REQUIREMENT ->
Figure out the number of lines in the entries that hold the string "info", then give that number and nothing else.

------------------------------------------------------------

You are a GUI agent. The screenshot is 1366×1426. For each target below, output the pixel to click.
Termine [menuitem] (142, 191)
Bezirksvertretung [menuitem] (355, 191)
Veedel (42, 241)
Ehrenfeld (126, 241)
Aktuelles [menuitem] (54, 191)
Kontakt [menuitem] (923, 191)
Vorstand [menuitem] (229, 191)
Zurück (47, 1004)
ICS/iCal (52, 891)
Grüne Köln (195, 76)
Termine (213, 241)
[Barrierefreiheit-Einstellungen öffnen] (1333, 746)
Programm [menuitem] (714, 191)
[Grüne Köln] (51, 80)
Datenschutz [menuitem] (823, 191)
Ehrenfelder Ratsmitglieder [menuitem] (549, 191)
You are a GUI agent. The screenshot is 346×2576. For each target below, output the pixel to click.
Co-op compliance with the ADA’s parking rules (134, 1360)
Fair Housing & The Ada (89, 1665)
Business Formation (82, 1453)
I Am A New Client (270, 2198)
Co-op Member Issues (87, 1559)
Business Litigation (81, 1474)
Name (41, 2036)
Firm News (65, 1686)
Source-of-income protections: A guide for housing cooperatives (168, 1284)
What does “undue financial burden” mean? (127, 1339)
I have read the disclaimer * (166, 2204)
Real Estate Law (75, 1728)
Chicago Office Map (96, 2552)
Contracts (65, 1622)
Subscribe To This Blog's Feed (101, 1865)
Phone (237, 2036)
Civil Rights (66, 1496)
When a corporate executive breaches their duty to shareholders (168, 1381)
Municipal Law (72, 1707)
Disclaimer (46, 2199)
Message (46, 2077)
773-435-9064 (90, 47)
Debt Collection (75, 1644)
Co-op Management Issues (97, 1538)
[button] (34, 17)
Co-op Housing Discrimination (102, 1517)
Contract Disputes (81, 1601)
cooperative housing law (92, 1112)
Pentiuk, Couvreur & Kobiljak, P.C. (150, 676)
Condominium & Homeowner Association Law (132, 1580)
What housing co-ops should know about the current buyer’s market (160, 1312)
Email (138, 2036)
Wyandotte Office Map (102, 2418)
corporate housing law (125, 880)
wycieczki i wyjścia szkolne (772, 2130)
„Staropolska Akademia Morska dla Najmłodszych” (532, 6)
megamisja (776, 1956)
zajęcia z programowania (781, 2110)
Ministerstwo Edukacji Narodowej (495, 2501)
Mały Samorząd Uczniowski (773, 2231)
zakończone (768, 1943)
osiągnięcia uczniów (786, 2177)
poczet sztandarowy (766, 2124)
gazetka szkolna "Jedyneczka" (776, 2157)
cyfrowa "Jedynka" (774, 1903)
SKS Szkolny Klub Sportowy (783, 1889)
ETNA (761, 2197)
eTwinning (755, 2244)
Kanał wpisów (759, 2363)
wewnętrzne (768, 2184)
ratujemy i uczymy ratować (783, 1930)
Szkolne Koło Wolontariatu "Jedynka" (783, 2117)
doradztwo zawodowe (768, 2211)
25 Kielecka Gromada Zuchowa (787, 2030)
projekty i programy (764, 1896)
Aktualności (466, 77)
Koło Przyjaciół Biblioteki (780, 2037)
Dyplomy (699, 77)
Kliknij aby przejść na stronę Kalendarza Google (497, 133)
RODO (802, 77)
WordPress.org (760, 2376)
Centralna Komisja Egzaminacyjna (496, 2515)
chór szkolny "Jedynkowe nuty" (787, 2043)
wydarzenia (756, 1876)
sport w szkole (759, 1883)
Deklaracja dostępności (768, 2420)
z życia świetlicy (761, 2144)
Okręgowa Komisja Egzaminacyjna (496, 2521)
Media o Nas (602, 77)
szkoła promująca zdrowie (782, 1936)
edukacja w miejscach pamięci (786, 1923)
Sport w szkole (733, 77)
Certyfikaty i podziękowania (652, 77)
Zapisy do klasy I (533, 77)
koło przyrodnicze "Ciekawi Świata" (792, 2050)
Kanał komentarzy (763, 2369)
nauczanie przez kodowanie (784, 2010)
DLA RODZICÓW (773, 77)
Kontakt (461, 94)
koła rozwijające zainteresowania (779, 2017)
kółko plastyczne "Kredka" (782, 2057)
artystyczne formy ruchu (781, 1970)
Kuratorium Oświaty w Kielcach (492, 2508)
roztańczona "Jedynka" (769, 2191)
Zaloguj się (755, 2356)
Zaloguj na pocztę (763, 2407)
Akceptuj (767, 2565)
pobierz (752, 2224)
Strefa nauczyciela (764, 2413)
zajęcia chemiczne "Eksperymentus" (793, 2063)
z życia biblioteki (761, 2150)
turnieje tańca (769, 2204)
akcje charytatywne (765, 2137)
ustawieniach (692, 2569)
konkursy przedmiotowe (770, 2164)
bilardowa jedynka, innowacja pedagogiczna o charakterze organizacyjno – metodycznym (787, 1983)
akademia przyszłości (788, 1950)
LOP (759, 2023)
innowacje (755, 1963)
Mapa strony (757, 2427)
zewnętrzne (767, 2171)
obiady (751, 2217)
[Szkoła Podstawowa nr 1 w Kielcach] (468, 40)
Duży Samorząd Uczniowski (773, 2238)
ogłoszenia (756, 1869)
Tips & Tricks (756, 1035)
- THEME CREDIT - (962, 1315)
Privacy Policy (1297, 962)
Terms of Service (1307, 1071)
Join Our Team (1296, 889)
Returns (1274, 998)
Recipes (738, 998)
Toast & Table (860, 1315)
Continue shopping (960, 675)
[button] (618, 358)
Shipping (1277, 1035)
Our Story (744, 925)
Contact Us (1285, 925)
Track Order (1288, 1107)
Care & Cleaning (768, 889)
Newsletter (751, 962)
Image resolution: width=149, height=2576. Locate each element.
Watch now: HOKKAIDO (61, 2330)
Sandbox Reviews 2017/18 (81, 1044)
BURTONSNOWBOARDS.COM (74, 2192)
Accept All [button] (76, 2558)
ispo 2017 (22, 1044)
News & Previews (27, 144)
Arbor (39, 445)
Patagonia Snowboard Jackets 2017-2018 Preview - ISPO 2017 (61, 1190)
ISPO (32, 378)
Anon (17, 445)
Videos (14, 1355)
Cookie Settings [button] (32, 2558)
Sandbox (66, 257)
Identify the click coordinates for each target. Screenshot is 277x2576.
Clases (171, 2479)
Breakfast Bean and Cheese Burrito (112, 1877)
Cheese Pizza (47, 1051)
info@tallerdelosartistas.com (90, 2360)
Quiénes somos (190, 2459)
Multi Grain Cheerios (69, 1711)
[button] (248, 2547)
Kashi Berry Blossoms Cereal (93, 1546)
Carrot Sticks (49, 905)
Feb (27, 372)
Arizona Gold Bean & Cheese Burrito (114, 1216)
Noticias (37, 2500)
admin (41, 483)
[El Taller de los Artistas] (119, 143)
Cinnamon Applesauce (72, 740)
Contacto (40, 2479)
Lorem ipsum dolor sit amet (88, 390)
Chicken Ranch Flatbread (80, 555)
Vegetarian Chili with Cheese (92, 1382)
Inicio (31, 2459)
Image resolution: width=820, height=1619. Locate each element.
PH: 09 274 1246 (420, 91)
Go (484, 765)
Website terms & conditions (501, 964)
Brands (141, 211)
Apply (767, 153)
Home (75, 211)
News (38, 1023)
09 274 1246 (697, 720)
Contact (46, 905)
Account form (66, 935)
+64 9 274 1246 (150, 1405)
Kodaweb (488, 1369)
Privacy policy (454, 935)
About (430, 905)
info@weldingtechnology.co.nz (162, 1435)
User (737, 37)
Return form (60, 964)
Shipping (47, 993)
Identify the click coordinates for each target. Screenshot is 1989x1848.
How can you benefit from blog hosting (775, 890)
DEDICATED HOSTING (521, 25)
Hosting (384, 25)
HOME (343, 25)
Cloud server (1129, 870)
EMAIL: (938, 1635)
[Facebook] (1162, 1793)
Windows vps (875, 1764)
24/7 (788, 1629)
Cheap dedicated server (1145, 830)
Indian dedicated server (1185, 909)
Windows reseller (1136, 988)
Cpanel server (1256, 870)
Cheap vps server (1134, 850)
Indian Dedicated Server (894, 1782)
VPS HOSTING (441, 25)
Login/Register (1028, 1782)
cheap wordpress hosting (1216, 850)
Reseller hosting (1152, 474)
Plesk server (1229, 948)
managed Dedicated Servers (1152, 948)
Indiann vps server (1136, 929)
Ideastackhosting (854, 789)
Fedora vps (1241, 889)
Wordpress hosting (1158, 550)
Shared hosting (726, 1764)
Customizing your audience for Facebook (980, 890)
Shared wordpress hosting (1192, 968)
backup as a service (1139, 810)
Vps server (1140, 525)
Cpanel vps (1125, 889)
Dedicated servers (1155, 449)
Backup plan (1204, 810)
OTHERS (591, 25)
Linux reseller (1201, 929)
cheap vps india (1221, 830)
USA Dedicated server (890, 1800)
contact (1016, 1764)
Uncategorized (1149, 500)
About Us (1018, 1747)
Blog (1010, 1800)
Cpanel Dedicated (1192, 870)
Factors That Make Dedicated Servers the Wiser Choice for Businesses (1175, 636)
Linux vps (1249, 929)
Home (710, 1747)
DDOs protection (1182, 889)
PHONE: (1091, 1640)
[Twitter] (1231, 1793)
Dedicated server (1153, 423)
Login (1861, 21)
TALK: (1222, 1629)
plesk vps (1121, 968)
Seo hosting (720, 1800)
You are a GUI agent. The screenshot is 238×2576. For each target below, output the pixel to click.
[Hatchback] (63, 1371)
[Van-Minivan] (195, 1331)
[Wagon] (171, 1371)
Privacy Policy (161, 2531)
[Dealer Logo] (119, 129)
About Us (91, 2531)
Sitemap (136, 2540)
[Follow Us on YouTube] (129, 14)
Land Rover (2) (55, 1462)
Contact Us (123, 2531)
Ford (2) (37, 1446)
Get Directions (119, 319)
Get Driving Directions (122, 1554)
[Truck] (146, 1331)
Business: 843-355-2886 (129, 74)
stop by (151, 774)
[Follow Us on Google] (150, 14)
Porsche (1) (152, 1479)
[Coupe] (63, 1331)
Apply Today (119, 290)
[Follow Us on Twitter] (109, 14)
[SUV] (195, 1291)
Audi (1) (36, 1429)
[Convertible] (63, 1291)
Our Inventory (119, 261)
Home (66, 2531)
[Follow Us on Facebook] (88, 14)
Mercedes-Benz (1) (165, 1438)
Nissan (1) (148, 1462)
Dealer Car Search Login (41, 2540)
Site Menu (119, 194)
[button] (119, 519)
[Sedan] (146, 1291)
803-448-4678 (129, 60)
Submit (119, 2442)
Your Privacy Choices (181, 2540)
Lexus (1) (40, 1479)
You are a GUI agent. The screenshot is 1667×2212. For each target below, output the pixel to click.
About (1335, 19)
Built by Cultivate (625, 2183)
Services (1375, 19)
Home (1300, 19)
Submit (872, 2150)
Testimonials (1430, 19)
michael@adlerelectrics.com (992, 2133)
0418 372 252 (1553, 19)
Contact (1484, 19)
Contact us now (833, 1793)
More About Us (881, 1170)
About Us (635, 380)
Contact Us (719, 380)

------------------------------------------------------------

ANSWER BOX ->
2